Инквизиция и Катары также принесли интересные сведения. Поля вечной охоты подверглись атаке. Предположительно двумя разными демонами или иными обитателями загробного плана. Первые были сгустками пустоты и тьмы, которые очень быстро слабели, попав на поля вечной охоты. Деткам даже не удавалось толком подраться с ними, как те сами сначала дохли, а потом истаивали. Сами поля вечной охоты выпивали их сущность. Похоже, по аналогии с Зерусом, мои детки создали весьма опасный рай или некое подобие зерговской Вальхаллы. Как и Зерус, поля вечной охоты были смертельны для чужаков.

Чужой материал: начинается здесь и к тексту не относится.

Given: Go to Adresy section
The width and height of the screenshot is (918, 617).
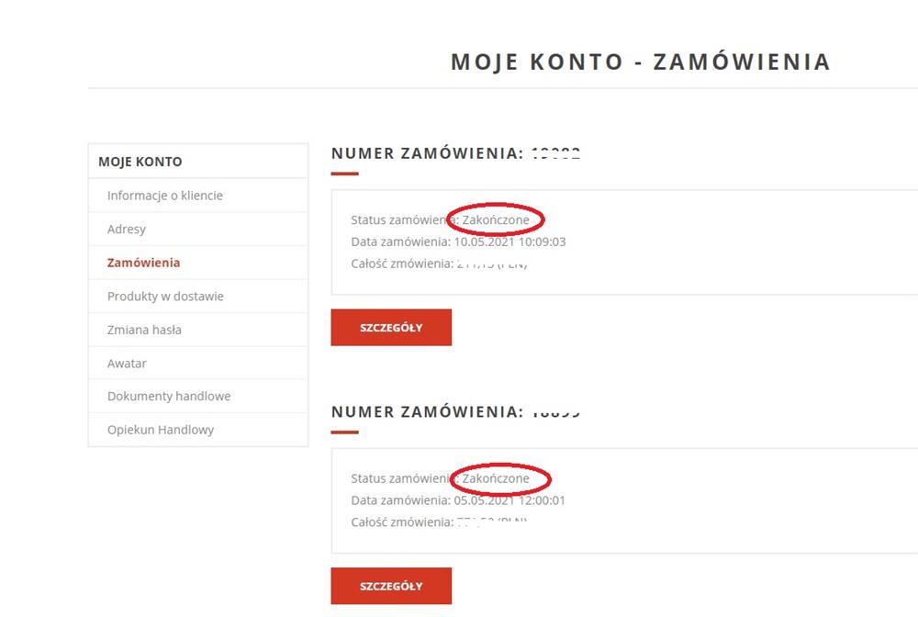Looking at the screenshot, I should (x=127, y=230).
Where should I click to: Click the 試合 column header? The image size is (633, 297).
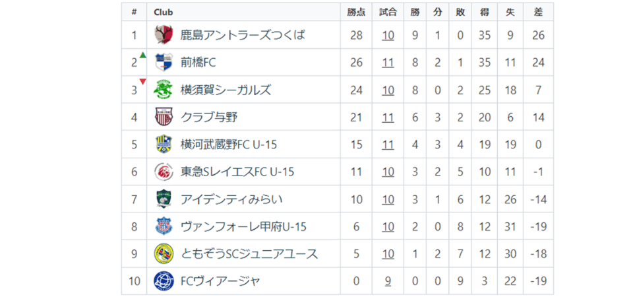tap(388, 12)
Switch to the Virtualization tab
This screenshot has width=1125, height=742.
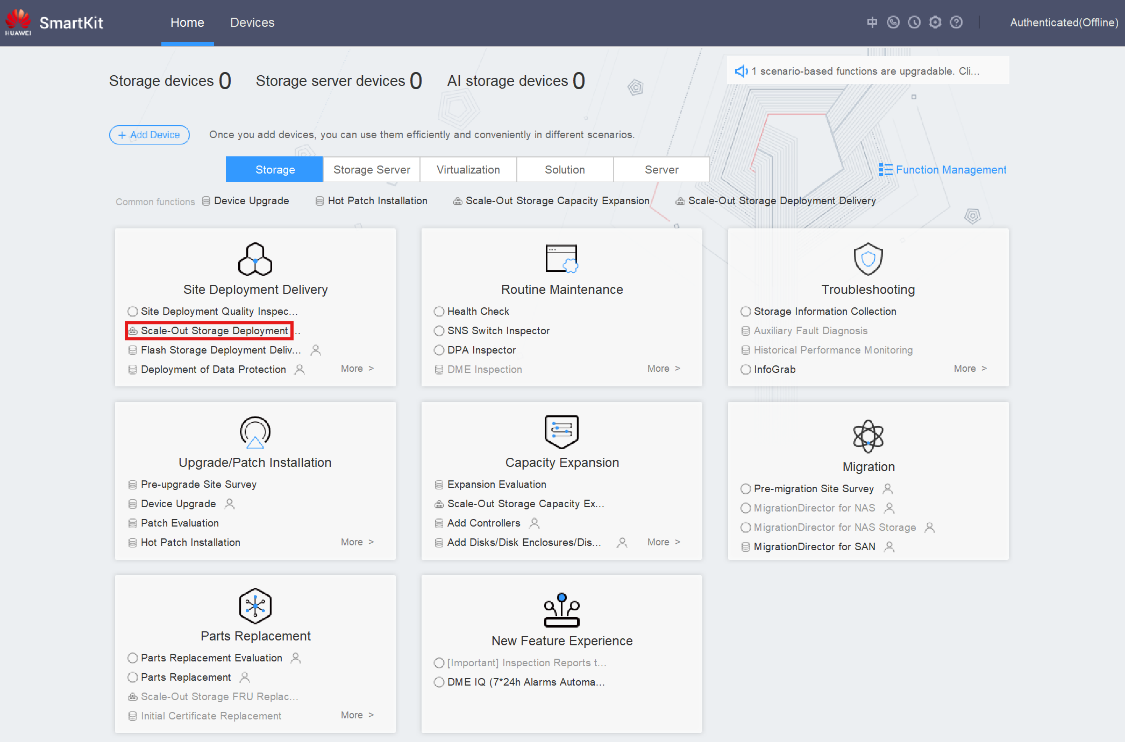[468, 170]
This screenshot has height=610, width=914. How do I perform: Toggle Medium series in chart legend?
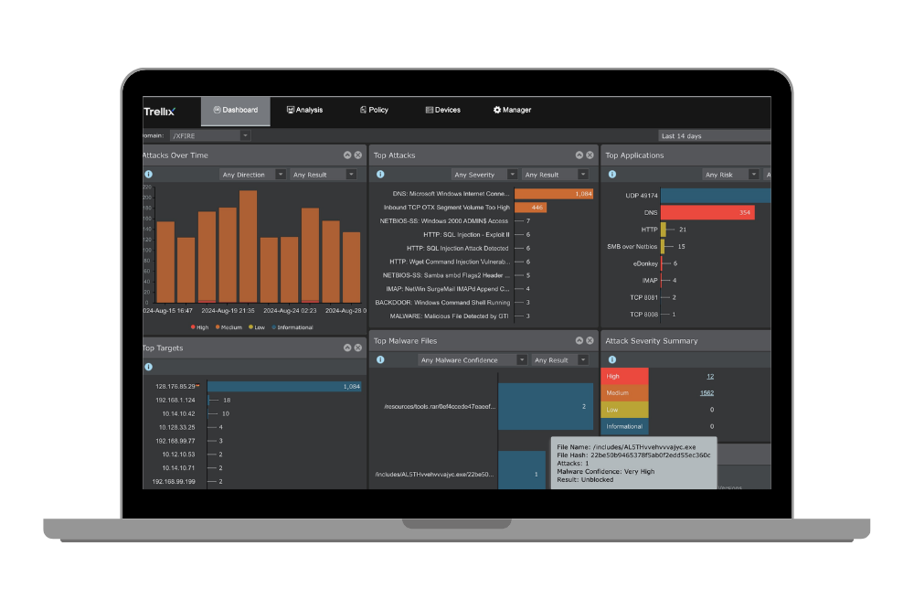click(229, 327)
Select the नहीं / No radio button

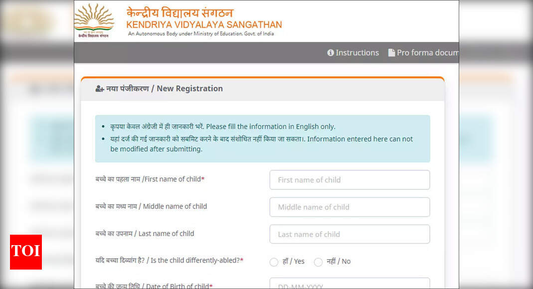pyautogui.click(x=318, y=262)
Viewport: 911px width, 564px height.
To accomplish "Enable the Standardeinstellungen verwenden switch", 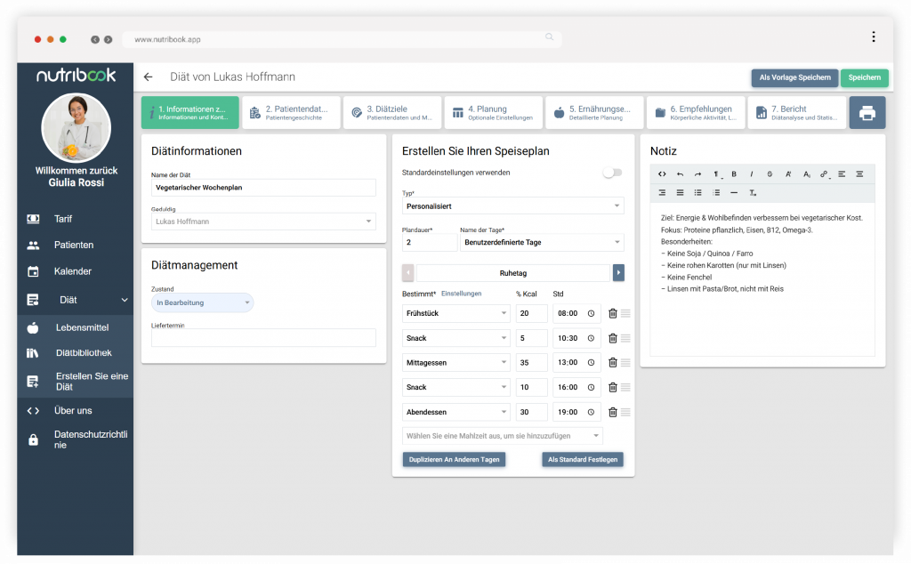I will [612, 173].
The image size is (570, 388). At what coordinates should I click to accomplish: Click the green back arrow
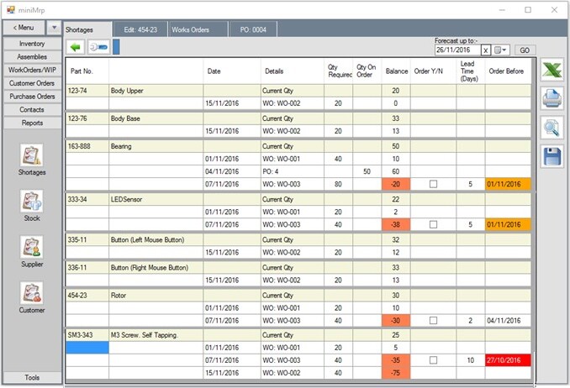(76, 46)
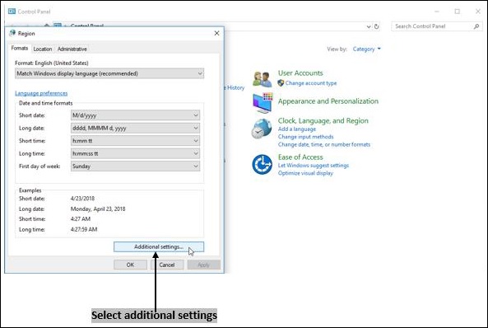Close the Region dialog
The width and height of the screenshot is (488, 328).
coord(217,33)
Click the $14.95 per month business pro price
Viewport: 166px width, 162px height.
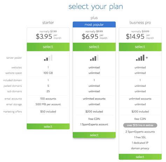coord(140,36)
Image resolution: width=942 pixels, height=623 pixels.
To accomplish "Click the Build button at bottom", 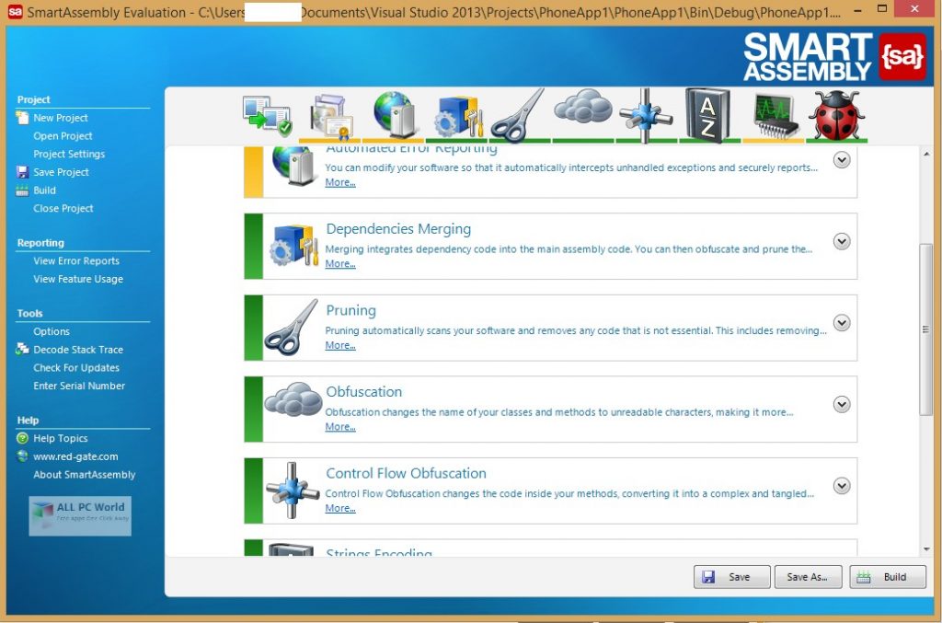I will click(x=887, y=577).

Больше всего меня заинтересовал второй гость. В отличие от пустых, он был один, и от него разило безумием. Со слов мелочи, он вонял и вообще был каким-то неправильным, словно состоял из вечно меняющихся плохучих и вонючих эмоций. Катары, переведя болтовню мелочи, описали его как живой хаос эмоций и мечтаний с суррогатом ядра души в центре. И если пустые ничего не успели сделать, поскольку детки их прибили, то второй гость успел набедокурить, заражая своей сущностью всё вокруг. Сами поля вечной охоты подверглись его заразе. Деткам пришлось серьёзно подраться, прежде чем убить незваного гостя, при этом тот полноценно умирать не хотел, а его останки продолжали заражать всё вокруг. Деткам пришлось выжигать участок, куда попал странный демон, ничем другим эта мерзость быть не могла. Его останки, после очень качественной прожарки светом либрии, выбросили за пределы вечных полей, в темноту, как называли край всё ещё разрастающегося загробного мира Зеруса.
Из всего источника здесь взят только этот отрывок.